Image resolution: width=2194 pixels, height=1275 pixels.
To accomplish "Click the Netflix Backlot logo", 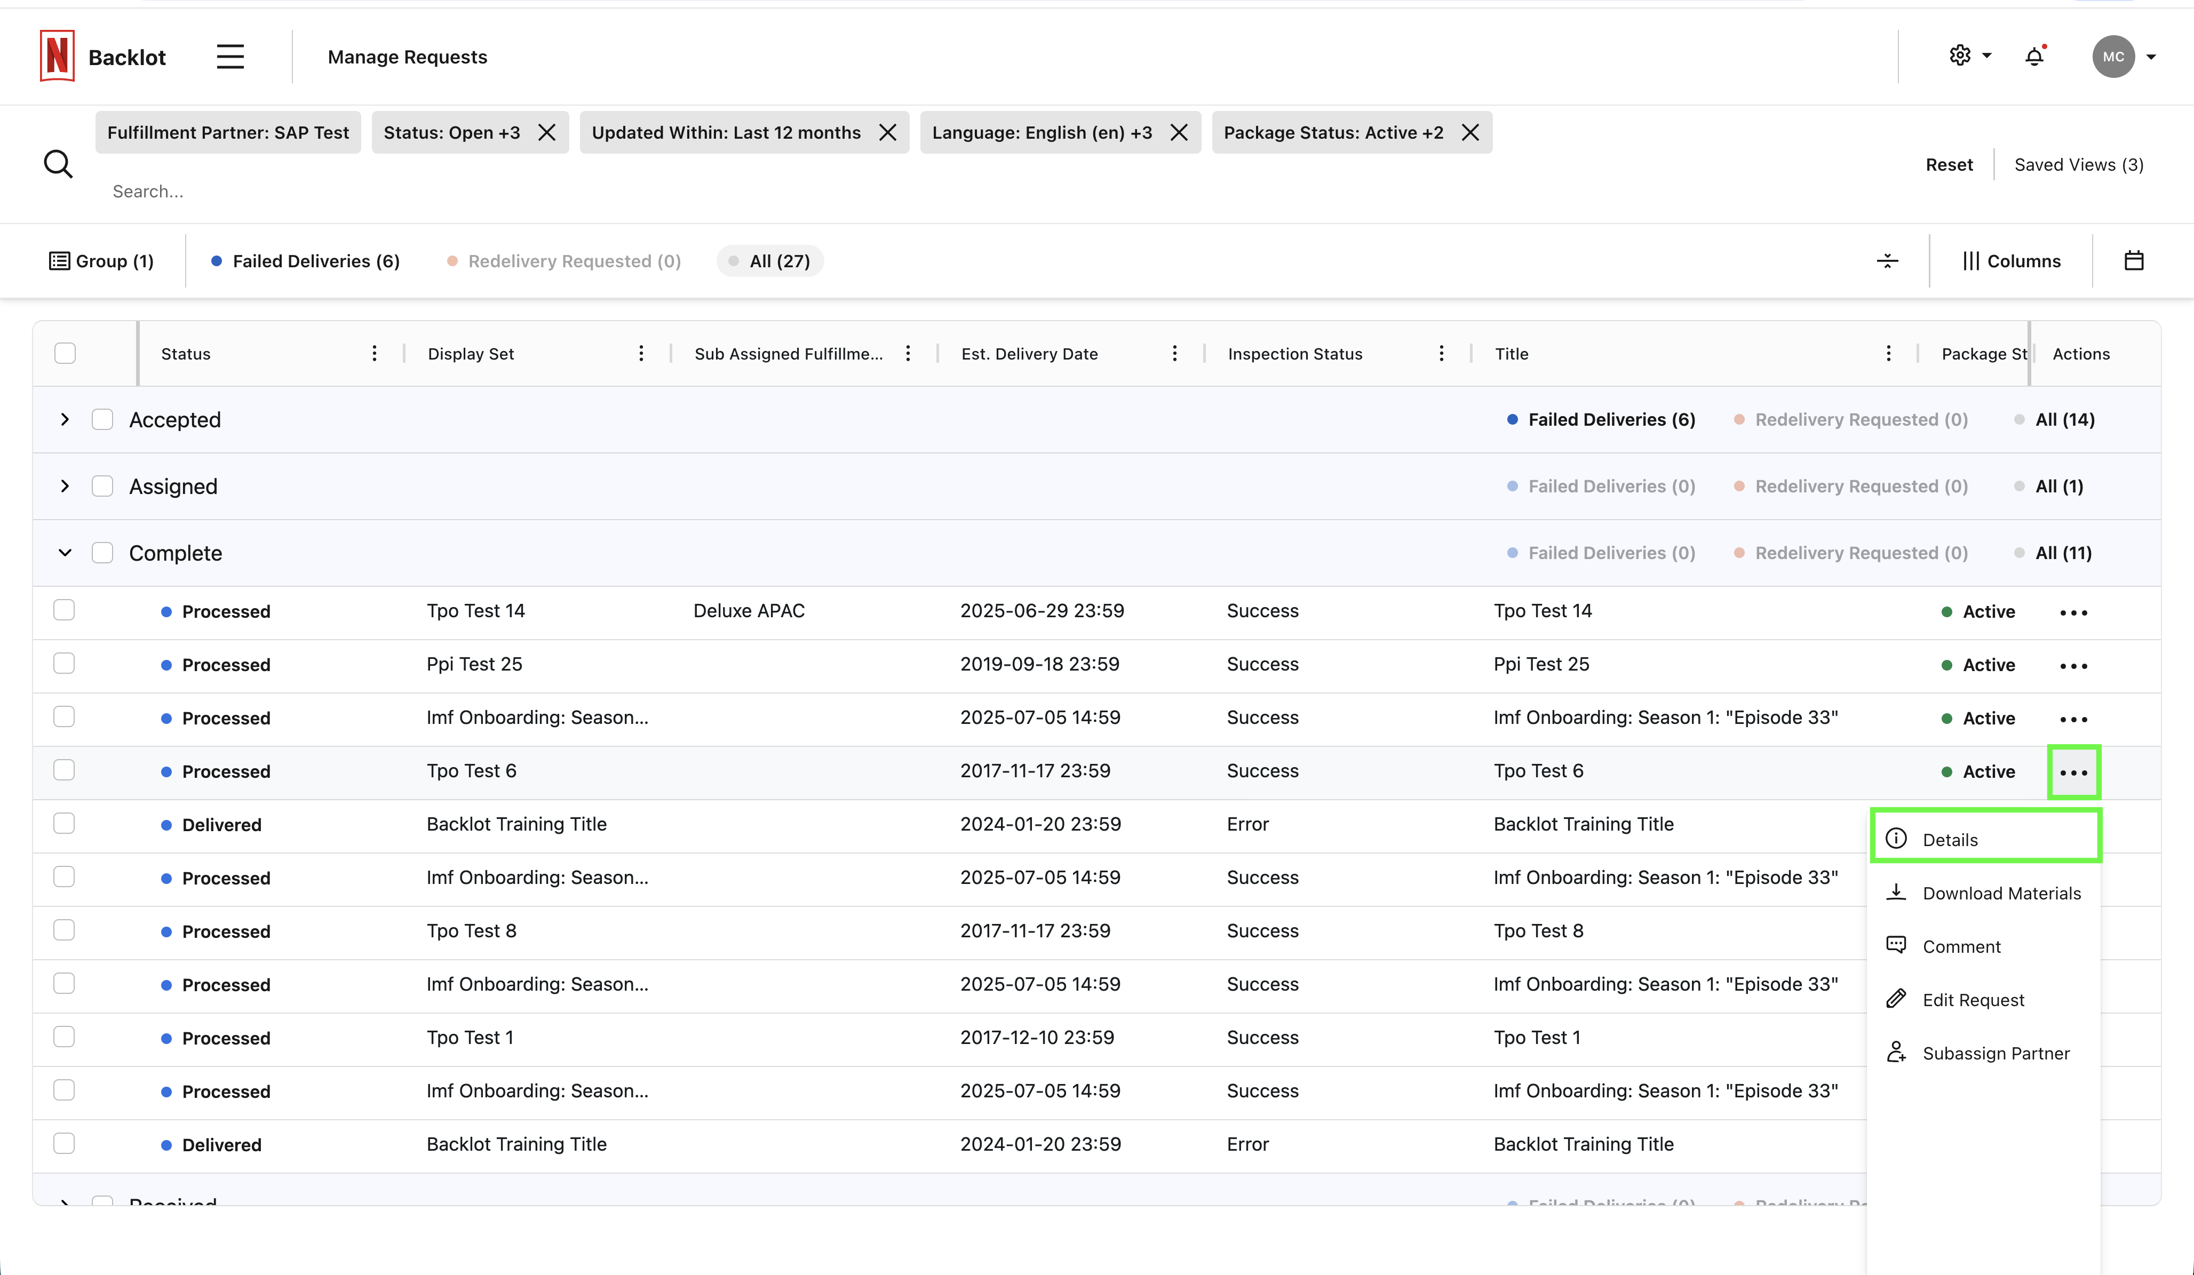I will tap(57, 56).
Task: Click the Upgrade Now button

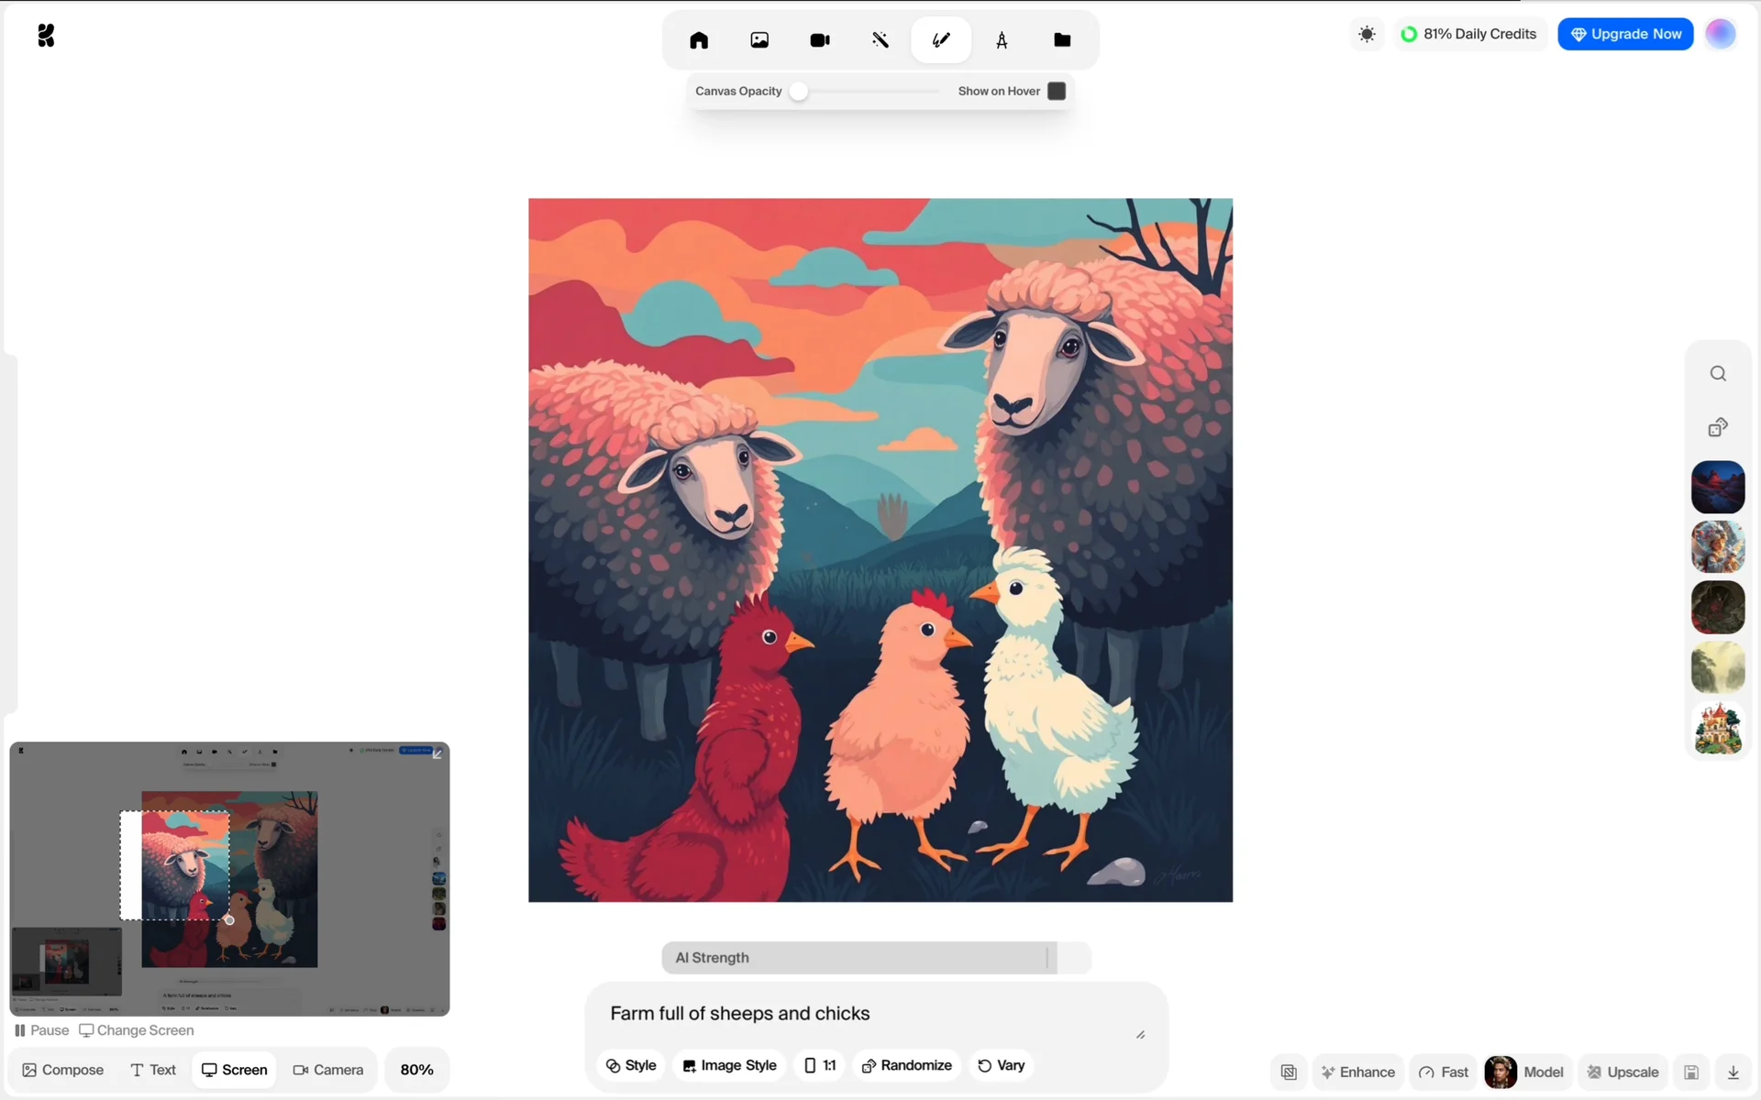Action: click(x=1625, y=34)
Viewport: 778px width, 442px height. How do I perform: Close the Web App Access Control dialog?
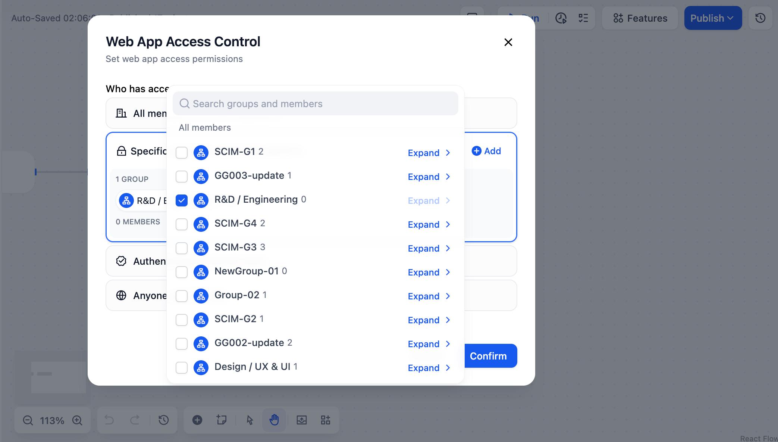[x=508, y=42]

§ About this exercise
Please transcribe exactly the lines from the one that contains "Task: Click the Upgrade Now button" through the closing line of the entries, with no pictures.

§ Solution to the exercise
Task: Click the Upgrade Now button

Action: click(x=1625, y=34)
Viewport: 778px width, 442px height. How do I perform: Close the Web App Access Control dialog?
[x=508, y=42]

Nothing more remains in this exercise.